WHAT THE EXERCISE ASKS:
Go through the entries and tally the lines containing the word "agent". Only the total is wanted.
= = = = =
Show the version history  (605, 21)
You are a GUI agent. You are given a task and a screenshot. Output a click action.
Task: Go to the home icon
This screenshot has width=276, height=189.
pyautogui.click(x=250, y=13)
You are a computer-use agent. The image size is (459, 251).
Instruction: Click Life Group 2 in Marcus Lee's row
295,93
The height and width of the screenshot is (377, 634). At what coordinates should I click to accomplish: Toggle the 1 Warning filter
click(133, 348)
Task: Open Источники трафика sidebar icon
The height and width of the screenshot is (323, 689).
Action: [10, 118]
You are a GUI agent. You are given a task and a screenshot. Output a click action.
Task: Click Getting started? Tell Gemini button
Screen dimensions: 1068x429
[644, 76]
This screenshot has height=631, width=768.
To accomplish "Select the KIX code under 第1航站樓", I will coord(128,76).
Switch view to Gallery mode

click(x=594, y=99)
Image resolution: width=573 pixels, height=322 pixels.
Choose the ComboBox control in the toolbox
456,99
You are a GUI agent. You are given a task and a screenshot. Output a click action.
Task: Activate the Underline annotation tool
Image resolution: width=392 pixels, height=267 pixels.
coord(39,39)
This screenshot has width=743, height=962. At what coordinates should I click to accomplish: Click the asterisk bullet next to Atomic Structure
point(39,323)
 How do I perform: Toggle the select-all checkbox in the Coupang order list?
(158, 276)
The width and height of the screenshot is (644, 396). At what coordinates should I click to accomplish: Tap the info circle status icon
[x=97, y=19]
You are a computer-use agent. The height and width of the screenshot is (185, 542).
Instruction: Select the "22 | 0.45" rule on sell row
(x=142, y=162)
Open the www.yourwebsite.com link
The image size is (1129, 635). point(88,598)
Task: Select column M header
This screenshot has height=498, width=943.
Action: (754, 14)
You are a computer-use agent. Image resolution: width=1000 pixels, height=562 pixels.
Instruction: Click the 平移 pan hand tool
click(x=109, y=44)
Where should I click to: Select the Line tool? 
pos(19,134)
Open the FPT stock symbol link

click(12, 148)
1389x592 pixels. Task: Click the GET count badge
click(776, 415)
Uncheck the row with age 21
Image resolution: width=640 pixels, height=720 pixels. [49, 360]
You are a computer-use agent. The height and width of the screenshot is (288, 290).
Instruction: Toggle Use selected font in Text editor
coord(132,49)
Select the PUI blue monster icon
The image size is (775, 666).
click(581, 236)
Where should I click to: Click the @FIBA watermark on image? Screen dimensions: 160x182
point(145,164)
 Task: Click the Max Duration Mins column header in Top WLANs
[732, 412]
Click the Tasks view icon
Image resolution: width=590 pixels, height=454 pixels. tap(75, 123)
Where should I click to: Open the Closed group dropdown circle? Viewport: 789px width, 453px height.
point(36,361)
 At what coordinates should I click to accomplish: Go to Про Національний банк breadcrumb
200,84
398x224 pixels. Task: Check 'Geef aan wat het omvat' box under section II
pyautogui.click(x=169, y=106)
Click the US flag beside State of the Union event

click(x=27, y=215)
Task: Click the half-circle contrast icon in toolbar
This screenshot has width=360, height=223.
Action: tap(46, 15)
= = = = =
WORKED SOLUTION:
7